> TASK DETAILS:
Output exactly the lines from the one with "Where should I click to: Click the partially" to the close of the records below, first and last included.

> EXERCISE INPUT:
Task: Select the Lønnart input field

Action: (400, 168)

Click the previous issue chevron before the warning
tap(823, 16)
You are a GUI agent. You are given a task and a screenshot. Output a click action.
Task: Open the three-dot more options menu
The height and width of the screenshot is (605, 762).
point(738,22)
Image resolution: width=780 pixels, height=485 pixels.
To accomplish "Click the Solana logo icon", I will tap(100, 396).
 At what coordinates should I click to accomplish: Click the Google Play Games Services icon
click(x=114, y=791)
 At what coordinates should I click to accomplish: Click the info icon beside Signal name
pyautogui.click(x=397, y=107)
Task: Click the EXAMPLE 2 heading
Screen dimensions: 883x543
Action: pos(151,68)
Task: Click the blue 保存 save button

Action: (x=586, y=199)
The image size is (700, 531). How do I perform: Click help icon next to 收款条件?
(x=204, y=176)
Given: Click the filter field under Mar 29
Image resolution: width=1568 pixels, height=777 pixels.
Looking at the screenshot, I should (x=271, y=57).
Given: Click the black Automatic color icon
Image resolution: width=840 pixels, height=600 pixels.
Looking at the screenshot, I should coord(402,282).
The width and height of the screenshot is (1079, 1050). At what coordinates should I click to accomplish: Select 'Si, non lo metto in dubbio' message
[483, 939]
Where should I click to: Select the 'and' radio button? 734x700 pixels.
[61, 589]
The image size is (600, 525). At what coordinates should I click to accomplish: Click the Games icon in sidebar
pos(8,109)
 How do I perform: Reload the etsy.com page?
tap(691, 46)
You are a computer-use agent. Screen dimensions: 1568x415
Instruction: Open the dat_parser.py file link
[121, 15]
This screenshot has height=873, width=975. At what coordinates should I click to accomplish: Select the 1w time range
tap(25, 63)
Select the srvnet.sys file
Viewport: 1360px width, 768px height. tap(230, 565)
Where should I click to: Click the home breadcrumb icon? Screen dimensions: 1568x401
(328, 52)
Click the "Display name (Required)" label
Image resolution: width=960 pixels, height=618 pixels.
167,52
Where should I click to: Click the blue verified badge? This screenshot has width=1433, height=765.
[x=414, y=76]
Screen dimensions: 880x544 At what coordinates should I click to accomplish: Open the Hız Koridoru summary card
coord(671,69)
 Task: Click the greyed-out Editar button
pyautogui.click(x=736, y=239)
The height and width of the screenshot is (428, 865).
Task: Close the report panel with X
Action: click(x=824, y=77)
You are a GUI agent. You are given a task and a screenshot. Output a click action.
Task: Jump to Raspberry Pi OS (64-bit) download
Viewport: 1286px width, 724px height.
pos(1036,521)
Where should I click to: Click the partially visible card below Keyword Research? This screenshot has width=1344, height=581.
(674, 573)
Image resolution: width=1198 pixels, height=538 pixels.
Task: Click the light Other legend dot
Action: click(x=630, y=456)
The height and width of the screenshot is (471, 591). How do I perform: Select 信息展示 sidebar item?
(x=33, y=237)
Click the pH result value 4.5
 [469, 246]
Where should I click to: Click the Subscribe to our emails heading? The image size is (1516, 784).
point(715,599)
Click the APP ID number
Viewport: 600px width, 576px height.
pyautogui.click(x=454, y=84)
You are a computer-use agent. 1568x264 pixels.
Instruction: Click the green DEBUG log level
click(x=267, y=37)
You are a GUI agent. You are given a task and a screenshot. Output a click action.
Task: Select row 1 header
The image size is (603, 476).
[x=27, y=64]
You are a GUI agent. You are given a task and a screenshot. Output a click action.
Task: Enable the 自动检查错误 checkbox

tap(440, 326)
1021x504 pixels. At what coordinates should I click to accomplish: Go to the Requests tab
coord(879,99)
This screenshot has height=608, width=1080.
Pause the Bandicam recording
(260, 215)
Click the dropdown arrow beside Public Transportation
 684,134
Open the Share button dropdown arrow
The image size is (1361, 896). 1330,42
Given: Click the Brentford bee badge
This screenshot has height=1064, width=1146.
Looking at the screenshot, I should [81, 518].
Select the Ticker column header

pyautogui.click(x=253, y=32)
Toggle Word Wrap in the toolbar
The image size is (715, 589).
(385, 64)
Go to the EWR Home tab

> TASK RESULT:
Where should I click to: Click the partially visible card below Keyword Research? This screenshot has width=1344, height=581.
(674, 573)
Image resolution: width=1198 pixels, height=538 pixels.
Task: Click the light Other legend dot
Action: click(x=630, y=456)
The height and width of the screenshot is (471, 591). How do I perform: Select 信息展示 sidebar item?
(x=33, y=237)
Click the pH result value 4.5
 [469, 246]
Where should I click to: Click the Subscribe to our emails heading? The image size is (1516, 784).
point(715,599)
Click the APP ID number
Viewport: 600px width, 576px height.
pyautogui.click(x=454, y=84)
You are a computer-use agent. 1568x264 pixels.
Instruction: Click the green DEBUG log level
click(x=267, y=37)
You are a GUI agent. You are given a task and a screenshot. Output a click action.
Task: Select row 1 header
The image size is (603, 476).
[x=27, y=64]
You are a GUI agent. You are given a task and a screenshot. Output a click action.
Task: Enable the 自动检查错误 checkbox

tap(440, 326)
1021x504 pixels. At what coordinates should I click to accomplish: Go to the Requests tab
coord(879,99)
This screenshot has height=608, width=1080.
Pause the Bandicam recording
(260, 215)
Click the dropdown arrow beside Public Transportation
 684,134
Open the Share button dropdown arrow
The image size is (1361, 896). 1330,42
Given: Click the Brentford bee badge
This screenshot has height=1064, width=1146.
Looking at the screenshot, I should [81, 518].
Select the Ticker column header

pyautogui.click(x=253, y=32)
Toggle Word Wrap in the toolbar
The image size is (715, 589).
(385, 64)
Go to the EWR Home tab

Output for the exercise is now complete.